Quello che divenne noto come il caso “Belenko”, la diserzione di un pilota che consegnava una delle più segrete tecnologie del suo paese all’avversario che poteva così studiarne i motori, il design, gli armamenti air-to-air, i materiali, permise agli americani di scoprire una segreto totalmente inaspettato: che l’Urss non possedeva alcuna tecnologia avveniristica, e che poteva essere sfatato il mito sulle armi “meravigliose” dell’Unione Sovietica; ma mise il Pentagono in guardia sui rischi che avrebbe potuto correre a sua volta se si fosse verificato un caso analogo – e non simile quello dell’abbattimento dell’aereo spia U-2 pilotato da Francis Gary Powers, che sì arrivò sul suolo sovietico, ma in pezzi, dopo esser caduto da 21.000 metri di quota.
Questo terrore di compromettere la segretezza del caccia più tecnologicamente avanzato in forza agli Stati Uniti e altre 12 aeronautiche alleate, è riaffiorato in questi giorni dopo che l’F-35A dell’Air Self-Defense Force giapponese è scomparso dai radar lo scorso 9 aprile senza lasciare alcuna traccia.
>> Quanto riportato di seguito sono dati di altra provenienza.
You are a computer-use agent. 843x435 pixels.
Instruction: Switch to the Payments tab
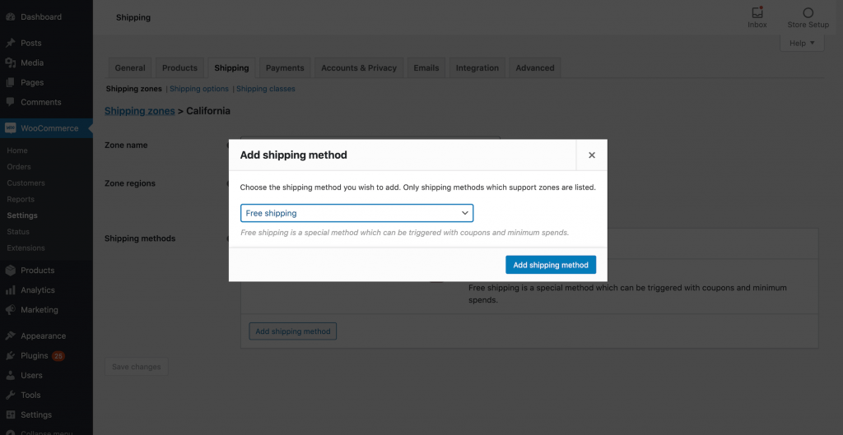coord(285,68)
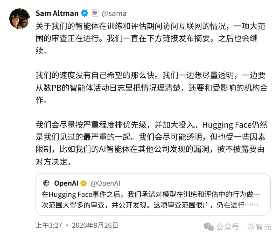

Il Pentagono ha dichiarato che russi e cinesi farebbero di tutto per poter mettere le mani sul caccia dotato di tecnologia stealth e un pacchetto avanzato di sofisticati sensori che sarebbero in grado di renderlo addirittura “arma strategica” capace di sventare la minaccia di un missile balistico intercontinentale.
Lo stesso tipo di preoccupazione è infatti alla base della disputa con la Turchia per il completamento della fornitura degli F-35 in concomitanza con l’acquisto del sistema missilistico anti-aereo di fabbricazione russa S-400. Il Pentagono teme, e continuerà a temere data la prosecuzione dell’accordo tra Mosca e Ankara, che la Russia possa entrare in qualche modo in possesso di informazioni “classificate” riguardanti l’F-35. La Turchia, che verrà affiancata da specialisti russi nell’abilitazione all’uso del sistema d’arma, potrebbe in qualche modo compromettere la segretezza del programma, fornendo anche involontariamente dati sul caccia impegnato in simulazioni o nel trasferimento di dati obiettivo se i due sistemi venissero in qualche modo integrati per collaborare sul campo di battaglia.
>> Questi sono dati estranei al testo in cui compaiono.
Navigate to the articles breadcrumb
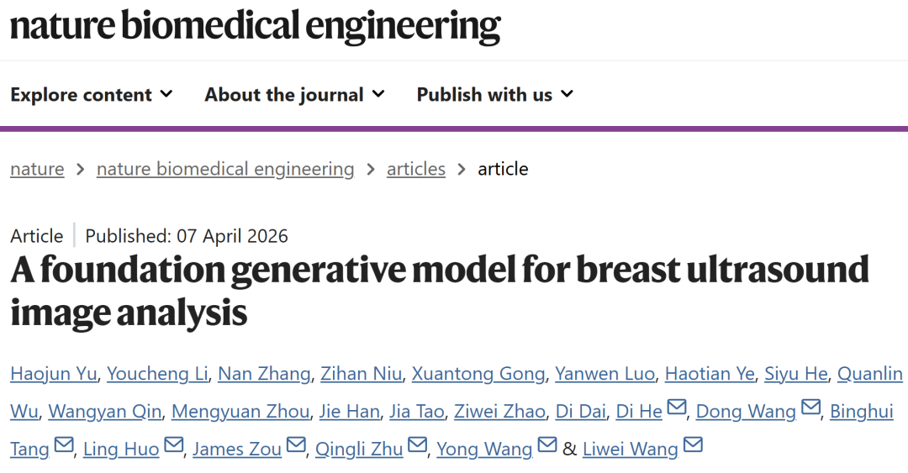 [x=416, y=169]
Attualmente non si ha ancora nessuna notizia del caccia nipponico pilotato dal maggiore Akinori Hosomi , che è scomparso dagli schermi 9 giorni fa, e che per via della comunanza di luoghi e missioni: il Giappone e la vicinanza alle coste russe, la simulazione di intercettazione alla quale stava prendendo parte l’F-35 prima di sparire dagli schermi, e le tensioni da Guerra Fredda che ogni tanto si risvegliano del Pacifico, fa tornare alla mente lo spettro del caso di diserzione di Belenko. Che però aveva una motivazione differente dallo spionaggio alla base della sua diserzione: quella di scappare da un paese che soffriva, a dir suo, dell’ingiustizia imposta dal regime comunista.
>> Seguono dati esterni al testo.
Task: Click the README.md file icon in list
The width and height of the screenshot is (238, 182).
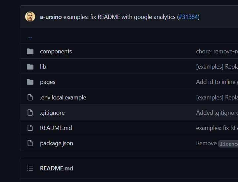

Le ricerche che proseguono senza sosta nel tratto di mare a 85 miglia nautiche a est delle coste giapponesi non hanno dato ancora alcun riscontro, ma che Hosomi sia atterrato in Russia per portare nelle mani del Cremlino la nuova tecnologia stealth americana, e che tra qualche anno appaia fotografato nella Piazza Rossa come Balenko apparve negli Stati Uniti (dopo essere stato assolto dalla Cia) è alquanto improbabile. Anche se il Pentagono evidentemente non ha mai dimenticato il senso di terrore che provava all’idea che qualcuno potesse svelare i segreti del proprio paese come Belenko svelò quelli del suo.